Penjelasan Terkait Hutang Bagi Fakir Miskin Yang Meninggal

Yogyakarta — 1miliarsantri.net : Dalam aturan Islam dijelaskan, setiap orang Muslim yang memiliki hutang, maka wajib hukum nya untuk melunasi hutang tersebut. Namun ketika telah meninggal, maka para ahli waris nya lah yang akan melunasi hutang orang yang meninggal.
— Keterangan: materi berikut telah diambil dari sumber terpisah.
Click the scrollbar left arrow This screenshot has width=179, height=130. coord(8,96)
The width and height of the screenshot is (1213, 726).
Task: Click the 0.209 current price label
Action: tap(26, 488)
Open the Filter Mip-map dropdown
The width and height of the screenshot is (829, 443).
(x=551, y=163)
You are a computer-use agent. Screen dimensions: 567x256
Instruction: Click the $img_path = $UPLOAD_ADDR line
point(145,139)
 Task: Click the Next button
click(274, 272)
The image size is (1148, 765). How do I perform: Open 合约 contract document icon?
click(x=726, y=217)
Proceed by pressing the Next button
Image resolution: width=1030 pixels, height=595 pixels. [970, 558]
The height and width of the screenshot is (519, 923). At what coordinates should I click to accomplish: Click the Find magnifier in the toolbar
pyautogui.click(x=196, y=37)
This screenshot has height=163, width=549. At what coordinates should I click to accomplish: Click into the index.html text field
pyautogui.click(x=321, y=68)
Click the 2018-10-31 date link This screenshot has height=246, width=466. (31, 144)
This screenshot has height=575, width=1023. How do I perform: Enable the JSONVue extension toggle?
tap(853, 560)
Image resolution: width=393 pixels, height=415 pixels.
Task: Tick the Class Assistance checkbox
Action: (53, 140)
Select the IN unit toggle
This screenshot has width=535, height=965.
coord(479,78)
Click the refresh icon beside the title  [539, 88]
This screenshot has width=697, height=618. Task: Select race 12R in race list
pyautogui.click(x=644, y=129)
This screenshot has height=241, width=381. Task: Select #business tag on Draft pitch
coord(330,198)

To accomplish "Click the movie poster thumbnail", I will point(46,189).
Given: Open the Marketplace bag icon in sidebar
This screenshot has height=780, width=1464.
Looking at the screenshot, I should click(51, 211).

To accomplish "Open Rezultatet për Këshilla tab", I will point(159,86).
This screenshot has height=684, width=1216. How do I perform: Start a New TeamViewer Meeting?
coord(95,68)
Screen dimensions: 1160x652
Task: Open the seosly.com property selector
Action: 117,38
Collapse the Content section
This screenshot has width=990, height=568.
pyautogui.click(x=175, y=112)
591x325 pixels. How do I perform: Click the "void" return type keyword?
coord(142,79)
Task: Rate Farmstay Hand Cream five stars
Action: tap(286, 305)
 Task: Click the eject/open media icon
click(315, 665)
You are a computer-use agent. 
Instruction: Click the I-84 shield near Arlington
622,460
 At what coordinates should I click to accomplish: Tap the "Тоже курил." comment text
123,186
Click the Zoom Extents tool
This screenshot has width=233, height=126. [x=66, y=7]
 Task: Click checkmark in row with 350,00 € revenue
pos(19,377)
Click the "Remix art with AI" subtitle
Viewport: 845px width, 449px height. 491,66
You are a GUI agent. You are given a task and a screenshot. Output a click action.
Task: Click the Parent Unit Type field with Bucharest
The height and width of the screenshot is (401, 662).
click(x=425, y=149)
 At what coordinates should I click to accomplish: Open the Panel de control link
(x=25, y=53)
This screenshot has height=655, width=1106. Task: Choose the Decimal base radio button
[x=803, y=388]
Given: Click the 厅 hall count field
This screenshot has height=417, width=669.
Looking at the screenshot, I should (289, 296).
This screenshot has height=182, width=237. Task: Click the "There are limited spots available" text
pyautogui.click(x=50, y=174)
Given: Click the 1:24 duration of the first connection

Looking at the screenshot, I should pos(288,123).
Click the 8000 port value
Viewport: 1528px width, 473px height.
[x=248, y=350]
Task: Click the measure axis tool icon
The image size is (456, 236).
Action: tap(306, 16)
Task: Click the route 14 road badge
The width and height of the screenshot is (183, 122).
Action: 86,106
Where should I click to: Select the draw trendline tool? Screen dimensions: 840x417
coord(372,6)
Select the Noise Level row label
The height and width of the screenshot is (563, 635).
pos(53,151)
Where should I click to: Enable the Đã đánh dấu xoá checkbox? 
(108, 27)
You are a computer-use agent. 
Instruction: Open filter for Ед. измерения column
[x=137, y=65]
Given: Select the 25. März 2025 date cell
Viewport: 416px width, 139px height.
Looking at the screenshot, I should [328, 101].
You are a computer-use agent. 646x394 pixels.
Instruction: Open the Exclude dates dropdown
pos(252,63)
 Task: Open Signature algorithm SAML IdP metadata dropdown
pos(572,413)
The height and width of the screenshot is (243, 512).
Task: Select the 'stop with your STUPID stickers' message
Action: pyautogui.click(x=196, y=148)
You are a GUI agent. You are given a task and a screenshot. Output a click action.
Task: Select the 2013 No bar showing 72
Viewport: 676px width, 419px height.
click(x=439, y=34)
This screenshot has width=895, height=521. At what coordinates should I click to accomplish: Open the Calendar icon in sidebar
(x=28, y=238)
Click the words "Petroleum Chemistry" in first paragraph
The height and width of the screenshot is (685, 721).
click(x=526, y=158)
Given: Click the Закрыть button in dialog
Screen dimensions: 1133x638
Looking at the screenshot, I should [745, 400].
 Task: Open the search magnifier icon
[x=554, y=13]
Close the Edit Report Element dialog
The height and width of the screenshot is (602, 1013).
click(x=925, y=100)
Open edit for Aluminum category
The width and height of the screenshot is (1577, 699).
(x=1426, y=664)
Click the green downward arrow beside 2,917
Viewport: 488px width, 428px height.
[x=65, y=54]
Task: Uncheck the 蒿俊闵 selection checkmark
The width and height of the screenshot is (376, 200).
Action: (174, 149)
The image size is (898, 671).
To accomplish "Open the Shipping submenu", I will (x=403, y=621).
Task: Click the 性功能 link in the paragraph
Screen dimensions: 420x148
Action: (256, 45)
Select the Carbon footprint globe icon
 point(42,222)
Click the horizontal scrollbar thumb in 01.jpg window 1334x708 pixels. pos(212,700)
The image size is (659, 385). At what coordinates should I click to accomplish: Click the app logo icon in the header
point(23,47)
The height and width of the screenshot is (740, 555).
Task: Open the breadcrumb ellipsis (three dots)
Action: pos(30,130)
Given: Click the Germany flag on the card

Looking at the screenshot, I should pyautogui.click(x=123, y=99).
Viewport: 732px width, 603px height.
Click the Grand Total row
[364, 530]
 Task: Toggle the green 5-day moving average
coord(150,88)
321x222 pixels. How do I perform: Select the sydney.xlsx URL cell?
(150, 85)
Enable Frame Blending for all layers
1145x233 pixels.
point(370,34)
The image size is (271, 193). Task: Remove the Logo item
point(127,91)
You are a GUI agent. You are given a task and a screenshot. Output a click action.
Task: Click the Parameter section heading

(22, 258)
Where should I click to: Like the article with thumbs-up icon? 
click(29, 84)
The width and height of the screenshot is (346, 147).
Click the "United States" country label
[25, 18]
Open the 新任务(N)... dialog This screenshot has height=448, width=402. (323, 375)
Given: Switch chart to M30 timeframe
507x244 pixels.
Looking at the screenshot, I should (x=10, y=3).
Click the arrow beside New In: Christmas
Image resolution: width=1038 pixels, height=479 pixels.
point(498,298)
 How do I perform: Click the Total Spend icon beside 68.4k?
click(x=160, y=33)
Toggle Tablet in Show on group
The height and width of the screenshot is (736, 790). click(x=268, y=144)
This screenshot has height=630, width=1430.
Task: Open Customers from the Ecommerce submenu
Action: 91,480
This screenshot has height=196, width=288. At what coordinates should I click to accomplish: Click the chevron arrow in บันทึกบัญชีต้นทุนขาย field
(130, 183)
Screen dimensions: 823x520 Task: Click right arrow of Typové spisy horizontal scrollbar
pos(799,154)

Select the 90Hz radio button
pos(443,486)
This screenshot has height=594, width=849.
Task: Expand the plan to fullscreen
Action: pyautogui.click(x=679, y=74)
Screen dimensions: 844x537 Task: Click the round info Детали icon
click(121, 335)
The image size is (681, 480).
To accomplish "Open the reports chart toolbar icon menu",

Namun bagaimana bila ahli waris tidak sanggup melunasinya, karena ahli waris juga tergolong orang tidak mampu. Lalu siapa yang terkena kewajiban menanggung utang yang meninggal itu dan apa konsekuensinya bagi almarhum bila utangnya tidak ada yang membayar? Selain itu bagaimana juga bila ahli waris memiliki ekonomi yang baik tetapi tidak bersedia melunasi utang orang tuanya yang telah meninggal?
Pendakwah yang juga menjabat sebagai Dewan Pengawas Syariah Djalaluddin Pane Foundation (DPF), KH Rakhmad Zailani Kiki, mengatakan seseorang Muslim yang berutang, di dalam fiqih zakat diistilahkan dengan gharim yang merupakan salah satu golongan penerima zakat.
Namun, kriteria gharim ini adalah seseorang yang berutang untuk menafkahi kebutuhan pokok hidupnya, dan Dia tidak memiliki harta untuk membayar utang tersebut. Kalaupun orang tersebut memiliki harta, harta itu hanya cukup untuk menopang kebutuhan pokoknya sehari-hari. Seperti pengertian gharim di dalam kitab Kifayatul Akhyar Jilid 1:
الدين الذي لزمه لمصلحة نفسه فيعطى من الزكاة ما يقضي به دينه إن كان دينه في غير معصية
Artinya, “(Pihak yang memiliki) utang dan diperuntuk kan untuk kemaslahatan diri sendiri. Orang atau pihak ini (boleh) diberi harta zakat sekadar untuk menutup utangnya jika utang tersebut dipergunakan bukan dalam rangka maksiat.”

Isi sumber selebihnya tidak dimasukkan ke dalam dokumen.